Il a été procédé, dans le cadre d’articles précédents, à une description de l’impact (favorable) de la réforme du droit successoral et du droit matrimonial belges. Il a notamment été souligné que le contrat d’assurance-vie, considéré comme un outil essentiel de planification patrimoniale, avait particulièrement et positivement été impacté par lesdites réformes civiles en Belgique.

Compétente en matière de droits de succession et de certains droits d’enregistrement depuis le 1er janvier 2015, la Région Flamande (Vlaamse BelastingDienst ou VLABEL) se prononce au sujet de la détermination, le contrôle et la perception ou encore la restitution des droits de succession et d’enregistrement.

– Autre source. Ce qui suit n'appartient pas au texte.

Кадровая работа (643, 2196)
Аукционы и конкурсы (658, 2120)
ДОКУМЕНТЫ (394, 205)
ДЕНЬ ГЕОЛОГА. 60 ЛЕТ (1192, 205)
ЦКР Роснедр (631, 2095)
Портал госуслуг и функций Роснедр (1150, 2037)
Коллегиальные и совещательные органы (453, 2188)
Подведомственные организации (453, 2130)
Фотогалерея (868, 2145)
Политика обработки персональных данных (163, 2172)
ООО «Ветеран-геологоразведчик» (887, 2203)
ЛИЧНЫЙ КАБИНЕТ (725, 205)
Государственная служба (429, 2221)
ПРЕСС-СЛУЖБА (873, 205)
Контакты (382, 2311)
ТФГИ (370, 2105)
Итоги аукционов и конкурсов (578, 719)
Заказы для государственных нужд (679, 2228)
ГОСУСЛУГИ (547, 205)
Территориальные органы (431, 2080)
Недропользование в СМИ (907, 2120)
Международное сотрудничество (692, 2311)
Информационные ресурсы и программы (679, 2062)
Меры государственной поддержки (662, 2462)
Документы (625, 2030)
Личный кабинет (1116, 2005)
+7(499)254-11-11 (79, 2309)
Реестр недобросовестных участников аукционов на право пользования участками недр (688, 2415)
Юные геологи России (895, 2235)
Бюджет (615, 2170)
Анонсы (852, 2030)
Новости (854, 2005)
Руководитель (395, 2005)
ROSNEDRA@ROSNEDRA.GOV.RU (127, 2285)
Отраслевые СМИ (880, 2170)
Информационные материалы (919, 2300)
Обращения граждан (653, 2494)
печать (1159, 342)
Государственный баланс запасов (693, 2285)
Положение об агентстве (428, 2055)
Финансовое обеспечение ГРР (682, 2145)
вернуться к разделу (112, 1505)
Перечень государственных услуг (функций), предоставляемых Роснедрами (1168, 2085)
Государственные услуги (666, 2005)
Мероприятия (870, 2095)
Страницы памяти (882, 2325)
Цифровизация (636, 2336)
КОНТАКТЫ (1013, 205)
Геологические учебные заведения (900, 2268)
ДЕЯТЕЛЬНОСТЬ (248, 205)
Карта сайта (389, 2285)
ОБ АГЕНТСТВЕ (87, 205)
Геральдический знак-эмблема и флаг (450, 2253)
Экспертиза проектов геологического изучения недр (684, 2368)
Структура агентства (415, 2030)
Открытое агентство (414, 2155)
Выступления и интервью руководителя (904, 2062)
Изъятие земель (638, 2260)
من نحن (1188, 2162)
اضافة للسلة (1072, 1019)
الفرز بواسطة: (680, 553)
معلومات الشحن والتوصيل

Le critère de rattachement de la compétence de VLABEL est l’établissement, en Région flamande, du domicile fiscal d’habitants du royaume ou encore, indifféremment de la résidence fiscale du contribuable concerné, d’un bien immobilier.

  1. Rappel : une problématique longtemps controversée

Le contrat d’assurance-vie est régi par la loi du 4 avril 2014 relative aux assurances.[1] Comme à tout contrat, plusieurs parties sont à identifier. En termes d’assurance-vie, nous identifierons le preneur d’assurance, la vie assurée et finalement le bénéficiaire du contrat. Le preneur d’assurance-vie est la personne prenant la décision de souscrire un contrat au moyen du paiement d’une ou plusieurs primes envers un assureur déterminé. Plus loin, l’assureur, contre paiement de la (ou des) prime(s), s’engage à verser un capital à la personne désignée en tant que bénéficiaire du contrat, lors de la réalisation du risque lié au contrat d’assurance considéré, risque (vie ou décès) reposant sur la personne désignée en tant que « vie assurée » au contrat. L’on peut ainsi schématiser le contrat d’assurance-vie comme le paiement par le preneur d’une prime au profit du paiement, par l’assureur, d’un capital au bénéficiaire du contrat lors du dénouement de ce dernier. Ainsi, le preneur d’assurance ne sera plus propriétaire des sommes investies dans le contrat, mais bien d’un droit de créance envers l’assurance.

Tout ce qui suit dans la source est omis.